== Supplied material ==

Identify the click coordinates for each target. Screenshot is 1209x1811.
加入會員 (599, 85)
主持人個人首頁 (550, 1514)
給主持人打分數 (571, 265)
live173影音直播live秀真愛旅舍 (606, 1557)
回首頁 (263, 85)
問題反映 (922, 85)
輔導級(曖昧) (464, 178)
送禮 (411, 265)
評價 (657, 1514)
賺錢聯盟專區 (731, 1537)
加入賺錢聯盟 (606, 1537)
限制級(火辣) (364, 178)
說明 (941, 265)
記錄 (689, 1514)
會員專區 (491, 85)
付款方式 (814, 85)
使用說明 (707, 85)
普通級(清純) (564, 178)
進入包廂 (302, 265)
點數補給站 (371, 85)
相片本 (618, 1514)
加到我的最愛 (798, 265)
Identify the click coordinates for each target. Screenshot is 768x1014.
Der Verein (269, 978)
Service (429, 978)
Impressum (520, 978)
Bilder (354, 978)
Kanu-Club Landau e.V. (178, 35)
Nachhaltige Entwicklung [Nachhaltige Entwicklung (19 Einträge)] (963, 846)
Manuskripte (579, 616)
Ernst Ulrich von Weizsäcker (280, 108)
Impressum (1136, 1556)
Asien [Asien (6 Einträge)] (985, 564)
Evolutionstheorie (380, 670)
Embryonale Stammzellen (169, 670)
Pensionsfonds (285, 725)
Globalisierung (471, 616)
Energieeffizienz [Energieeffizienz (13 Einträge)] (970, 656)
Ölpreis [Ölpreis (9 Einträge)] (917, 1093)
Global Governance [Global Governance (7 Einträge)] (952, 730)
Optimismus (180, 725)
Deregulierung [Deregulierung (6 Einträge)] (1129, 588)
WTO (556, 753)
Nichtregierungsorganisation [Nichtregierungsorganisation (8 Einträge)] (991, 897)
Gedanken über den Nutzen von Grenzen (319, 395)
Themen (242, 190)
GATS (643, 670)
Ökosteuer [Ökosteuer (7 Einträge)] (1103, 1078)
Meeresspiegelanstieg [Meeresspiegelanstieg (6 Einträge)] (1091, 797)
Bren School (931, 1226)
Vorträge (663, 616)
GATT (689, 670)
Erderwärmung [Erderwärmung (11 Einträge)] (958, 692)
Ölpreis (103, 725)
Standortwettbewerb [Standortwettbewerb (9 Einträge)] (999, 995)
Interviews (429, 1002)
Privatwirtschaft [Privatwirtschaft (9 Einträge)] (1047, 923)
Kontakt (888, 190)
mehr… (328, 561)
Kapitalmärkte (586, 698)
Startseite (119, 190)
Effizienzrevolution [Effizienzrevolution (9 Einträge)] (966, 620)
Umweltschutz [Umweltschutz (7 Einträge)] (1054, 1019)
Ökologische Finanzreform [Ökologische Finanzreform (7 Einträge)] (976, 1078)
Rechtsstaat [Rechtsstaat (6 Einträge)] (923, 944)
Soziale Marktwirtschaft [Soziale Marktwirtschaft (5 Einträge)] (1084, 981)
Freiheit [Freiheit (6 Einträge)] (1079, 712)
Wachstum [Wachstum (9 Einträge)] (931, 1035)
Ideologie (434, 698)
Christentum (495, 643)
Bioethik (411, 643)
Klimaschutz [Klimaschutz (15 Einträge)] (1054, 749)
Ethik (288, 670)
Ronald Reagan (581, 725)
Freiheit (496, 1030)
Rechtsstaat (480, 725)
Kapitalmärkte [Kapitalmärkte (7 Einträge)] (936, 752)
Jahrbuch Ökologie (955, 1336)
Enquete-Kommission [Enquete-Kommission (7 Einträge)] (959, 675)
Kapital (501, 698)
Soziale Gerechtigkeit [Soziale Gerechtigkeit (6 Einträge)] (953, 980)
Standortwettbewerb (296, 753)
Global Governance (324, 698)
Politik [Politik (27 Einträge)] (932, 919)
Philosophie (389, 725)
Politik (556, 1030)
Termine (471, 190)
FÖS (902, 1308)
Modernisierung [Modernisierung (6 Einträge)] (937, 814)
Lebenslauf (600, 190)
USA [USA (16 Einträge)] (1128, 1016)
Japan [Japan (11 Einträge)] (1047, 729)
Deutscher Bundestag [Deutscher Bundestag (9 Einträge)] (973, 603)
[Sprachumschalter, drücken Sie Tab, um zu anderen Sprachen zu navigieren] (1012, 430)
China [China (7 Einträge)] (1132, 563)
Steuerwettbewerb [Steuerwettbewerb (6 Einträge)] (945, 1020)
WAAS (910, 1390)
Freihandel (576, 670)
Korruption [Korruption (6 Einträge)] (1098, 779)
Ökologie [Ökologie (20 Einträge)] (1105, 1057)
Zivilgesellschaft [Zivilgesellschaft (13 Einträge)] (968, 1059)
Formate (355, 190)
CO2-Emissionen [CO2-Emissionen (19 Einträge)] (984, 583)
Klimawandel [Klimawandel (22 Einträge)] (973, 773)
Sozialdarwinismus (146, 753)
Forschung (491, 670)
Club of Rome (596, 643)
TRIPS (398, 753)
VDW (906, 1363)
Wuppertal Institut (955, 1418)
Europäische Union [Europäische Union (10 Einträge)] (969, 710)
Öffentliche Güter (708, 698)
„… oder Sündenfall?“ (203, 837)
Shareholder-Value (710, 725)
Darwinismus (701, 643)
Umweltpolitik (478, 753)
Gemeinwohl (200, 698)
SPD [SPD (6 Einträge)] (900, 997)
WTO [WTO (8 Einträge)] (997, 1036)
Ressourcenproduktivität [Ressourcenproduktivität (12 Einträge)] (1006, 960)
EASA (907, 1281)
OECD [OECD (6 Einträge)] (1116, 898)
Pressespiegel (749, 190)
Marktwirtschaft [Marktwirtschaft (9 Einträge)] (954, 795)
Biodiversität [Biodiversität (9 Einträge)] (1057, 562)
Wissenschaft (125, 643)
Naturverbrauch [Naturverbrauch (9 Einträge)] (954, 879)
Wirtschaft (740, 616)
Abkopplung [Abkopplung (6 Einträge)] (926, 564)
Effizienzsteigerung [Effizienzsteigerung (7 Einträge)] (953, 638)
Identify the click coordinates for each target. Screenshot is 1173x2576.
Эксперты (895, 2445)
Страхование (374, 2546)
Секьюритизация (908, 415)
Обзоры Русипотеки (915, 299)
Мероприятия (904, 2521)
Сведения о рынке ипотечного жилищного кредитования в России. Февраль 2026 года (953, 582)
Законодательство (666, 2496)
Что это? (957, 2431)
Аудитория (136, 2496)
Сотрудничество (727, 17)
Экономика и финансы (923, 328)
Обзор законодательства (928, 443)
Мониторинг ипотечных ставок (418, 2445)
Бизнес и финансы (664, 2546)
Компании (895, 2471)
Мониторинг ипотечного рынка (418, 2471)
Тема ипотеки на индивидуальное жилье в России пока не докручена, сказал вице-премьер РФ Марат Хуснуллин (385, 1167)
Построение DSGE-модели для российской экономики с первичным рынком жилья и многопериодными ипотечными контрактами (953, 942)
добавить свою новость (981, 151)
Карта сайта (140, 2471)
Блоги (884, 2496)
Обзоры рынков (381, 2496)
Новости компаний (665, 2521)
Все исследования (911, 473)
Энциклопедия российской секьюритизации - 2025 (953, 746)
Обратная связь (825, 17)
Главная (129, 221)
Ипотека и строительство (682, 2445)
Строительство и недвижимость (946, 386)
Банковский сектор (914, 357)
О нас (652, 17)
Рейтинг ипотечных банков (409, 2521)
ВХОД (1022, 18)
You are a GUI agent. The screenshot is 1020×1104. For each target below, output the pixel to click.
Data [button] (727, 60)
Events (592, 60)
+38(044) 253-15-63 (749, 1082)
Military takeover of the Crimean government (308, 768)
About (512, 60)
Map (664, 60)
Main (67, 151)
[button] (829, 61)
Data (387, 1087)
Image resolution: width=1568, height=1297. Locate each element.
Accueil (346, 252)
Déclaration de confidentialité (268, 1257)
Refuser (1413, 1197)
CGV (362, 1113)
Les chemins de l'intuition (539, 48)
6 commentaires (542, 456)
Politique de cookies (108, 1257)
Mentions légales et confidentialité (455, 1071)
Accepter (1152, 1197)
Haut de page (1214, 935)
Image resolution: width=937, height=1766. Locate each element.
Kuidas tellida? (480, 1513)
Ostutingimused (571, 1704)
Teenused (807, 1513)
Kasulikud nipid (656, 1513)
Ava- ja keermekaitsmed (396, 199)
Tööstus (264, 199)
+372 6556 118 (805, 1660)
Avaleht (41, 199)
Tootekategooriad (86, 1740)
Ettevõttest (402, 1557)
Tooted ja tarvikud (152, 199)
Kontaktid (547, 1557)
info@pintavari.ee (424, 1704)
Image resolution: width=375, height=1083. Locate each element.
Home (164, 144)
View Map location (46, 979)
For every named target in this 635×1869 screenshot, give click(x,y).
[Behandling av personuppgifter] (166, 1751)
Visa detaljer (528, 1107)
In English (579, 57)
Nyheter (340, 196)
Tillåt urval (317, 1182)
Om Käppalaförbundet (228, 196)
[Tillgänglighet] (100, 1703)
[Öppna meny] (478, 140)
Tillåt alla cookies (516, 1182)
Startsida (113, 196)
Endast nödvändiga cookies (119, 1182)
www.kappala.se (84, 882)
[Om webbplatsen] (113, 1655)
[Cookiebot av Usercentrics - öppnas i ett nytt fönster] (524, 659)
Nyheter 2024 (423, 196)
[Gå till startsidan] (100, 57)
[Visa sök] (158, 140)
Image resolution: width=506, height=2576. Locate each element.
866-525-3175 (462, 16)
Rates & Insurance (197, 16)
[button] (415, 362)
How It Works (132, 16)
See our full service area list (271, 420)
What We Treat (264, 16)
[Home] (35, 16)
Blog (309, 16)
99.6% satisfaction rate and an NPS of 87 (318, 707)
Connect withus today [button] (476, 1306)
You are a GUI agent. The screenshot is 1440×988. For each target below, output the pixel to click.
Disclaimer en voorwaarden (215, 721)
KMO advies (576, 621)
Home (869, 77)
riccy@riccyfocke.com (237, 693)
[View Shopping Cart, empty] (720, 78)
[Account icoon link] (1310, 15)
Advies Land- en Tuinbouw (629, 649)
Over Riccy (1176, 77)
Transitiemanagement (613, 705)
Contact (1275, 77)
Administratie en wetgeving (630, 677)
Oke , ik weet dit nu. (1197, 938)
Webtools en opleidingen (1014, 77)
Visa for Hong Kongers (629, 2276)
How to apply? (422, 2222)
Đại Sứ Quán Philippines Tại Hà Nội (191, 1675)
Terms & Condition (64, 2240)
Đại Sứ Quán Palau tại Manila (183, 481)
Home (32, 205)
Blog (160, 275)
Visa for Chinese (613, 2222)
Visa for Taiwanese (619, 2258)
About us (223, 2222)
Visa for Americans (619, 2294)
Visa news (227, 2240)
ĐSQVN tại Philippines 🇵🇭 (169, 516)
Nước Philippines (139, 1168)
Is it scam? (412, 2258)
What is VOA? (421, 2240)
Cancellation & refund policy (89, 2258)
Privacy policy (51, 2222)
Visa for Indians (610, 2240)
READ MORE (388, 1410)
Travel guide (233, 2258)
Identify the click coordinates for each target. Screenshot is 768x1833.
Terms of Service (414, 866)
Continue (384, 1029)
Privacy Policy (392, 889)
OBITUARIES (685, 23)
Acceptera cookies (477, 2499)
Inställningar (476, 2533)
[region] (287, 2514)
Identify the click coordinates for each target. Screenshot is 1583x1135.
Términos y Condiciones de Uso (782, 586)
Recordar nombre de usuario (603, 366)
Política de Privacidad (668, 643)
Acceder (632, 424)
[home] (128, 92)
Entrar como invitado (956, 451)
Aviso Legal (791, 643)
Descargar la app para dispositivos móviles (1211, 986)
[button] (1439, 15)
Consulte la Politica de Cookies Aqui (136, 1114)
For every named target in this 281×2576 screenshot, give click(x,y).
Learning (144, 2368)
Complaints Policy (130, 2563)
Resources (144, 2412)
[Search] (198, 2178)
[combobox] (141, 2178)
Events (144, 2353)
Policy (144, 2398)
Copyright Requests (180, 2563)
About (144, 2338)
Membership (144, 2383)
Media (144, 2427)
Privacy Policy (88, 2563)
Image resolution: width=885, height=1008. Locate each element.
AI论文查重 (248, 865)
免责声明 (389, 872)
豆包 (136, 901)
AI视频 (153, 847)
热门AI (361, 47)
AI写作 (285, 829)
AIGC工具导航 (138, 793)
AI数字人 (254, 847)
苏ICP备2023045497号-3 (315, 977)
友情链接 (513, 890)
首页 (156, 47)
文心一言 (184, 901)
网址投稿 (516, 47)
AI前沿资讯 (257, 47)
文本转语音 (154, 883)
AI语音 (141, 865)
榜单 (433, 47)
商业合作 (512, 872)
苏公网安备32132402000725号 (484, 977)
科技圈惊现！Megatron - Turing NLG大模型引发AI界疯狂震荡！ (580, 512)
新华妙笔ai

===

Express the data lines from the line holding "Complaints Policy (130, 2563)" through the line holding "苏公网安备32132402000725号 (484, 977)", inclusive, as a Markdown table with the columns Row and Data line. Omit blank lines.

→ **Result of the task**:
| Row | Data line |
|---|---|
| 1 | Complaints Policy (130, 2563) |
| 2 | Resources (144, 2412) |
| 3 | [Search] (198, 2178) |
| 4 | [combobox] (141, 2178) |
| 5 | Events (144, 2353) |
| 6 | Policy (144, 2398) |
| 7 | Copyright Requests (180, 2563) |
| 8 | About (144, 2338) |
| 9 | Membership (144, 2383) |
| 10 | Media (144, 2427) |
| 11 | Privacy Policy (88, 2563) |
| 12 | Image resolution: width=885, height=1008. Locate each element. |
| 13 | AI论文查重 (248, 865) |
| 14 | 免责声明 (389, 872) |
| 15 | 豆包 (136, 901) |
| 16 | AI视频 (153, 847) |
| 17 | 热门AI (361, 47) |
| 18 | AI写作 (285, 829) |
| 19 | AIGC工具导航 (138, 793) |
| 20 | AI数字人 (254, 847) |
| 21 | 苏ICP备2023045497号-3 (315, 977) |
| 22 | 友情链接 (513, 890) |
| 23 | 首页 (156, 47) |
| 24 | 文心一言 (184, 901) |
| 25 | 网址投稿 (516, 47) |
| 26 | AI前沿资讯 (257, 47) |
| 27 | 文本转语音 (154, 883) |
| 28 | AI语音 (141, 865) |
| 29 | 榜单 (433, 47) |
| 30 | 商业合作 (512, 872) |
| 31 | 苏公网安备32132402000725号 (484, 977) |